Most of the time, the focus of the dismantling of an existing culture isn’t aimed at safety. It’s taking out the entire culture: the business is sold, and the new owners come in and start changing everything.
Starting with the managers.
They could care less about what those “common practices” used to be: “What part of the word stop do you not understand? Either you stop your truck at the gate, get out, and swipe your badge. Or you and your truck will never enter our site again. Got it?”
Take it from someone who’s been there, seen that: that approach, which is more than a tad bit heavy handed, can work. But it’s not for the faint of heart.
And doing it takes energy. A lot of energy.
Which helps explain why it’s the road less travelled: what leader has the time and energy for that? What kind of leader is going to invest that much energy in one small problem at the entry gate? It’s like hammering ants. Besides, the perpetrators in this case are contractors.
Actually they are customers. And the customer is always right – even if they wind up being dead right.
It’s Who – Not How
Hate to disappoint, but you will have to wait until the publication of the next book to get the full story about successful culture change in operations like yours. But there is a preface to be found in Alive And Well At The End Of The Day in the chapter, “Creating the Culture You Want.” For now, that will have to suffice….as I’m running out of words and space….and time.
But I will leave you with one final thought on the matter of culture change as it relates to managing safety performance. In every case that I am personally familiar with where great safety performance was achieved, the safety culture was radically changed. Operations that became great at safety became entirely different places to work.

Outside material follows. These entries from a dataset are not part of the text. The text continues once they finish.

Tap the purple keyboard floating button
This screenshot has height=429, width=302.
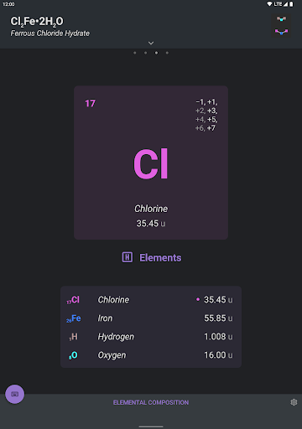pos(15,394)
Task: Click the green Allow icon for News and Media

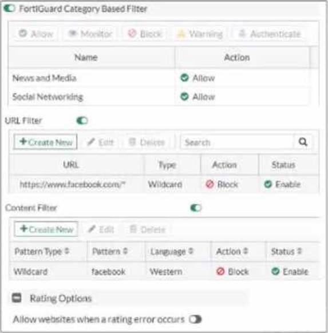Action: (184, 78)
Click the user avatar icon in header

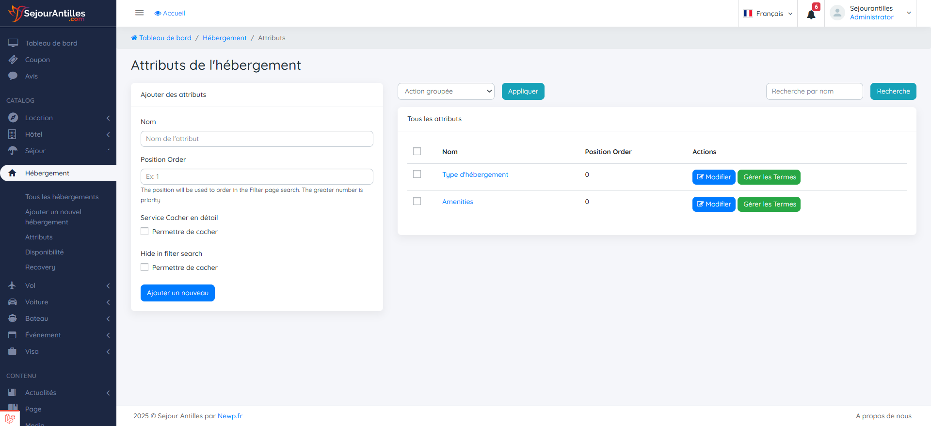(x=837, y=13)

I don’t think it is possible to dramatically improve safety performance without doing radical surgery on the culture as well. The culture change is really the change: the injury rates simply attest to the change.
Finally, in every case I know of, where there was just such a big change in performance and culture, there was one single leader – with a name, rank and employee number – driving that change. I can rattle off a list of their names, but admittedly my sample size is small. As to what they shared in common, it was as if the change in safety performance and culture was their personal crusade.
If you have a first-hand anecdotal evidence to disprove that observation, by all means send it my way. Maybe it’s possible to make this kind of change by a system, process or committee.
But, I’m betting if you send me anything, it will be another name to add to my list.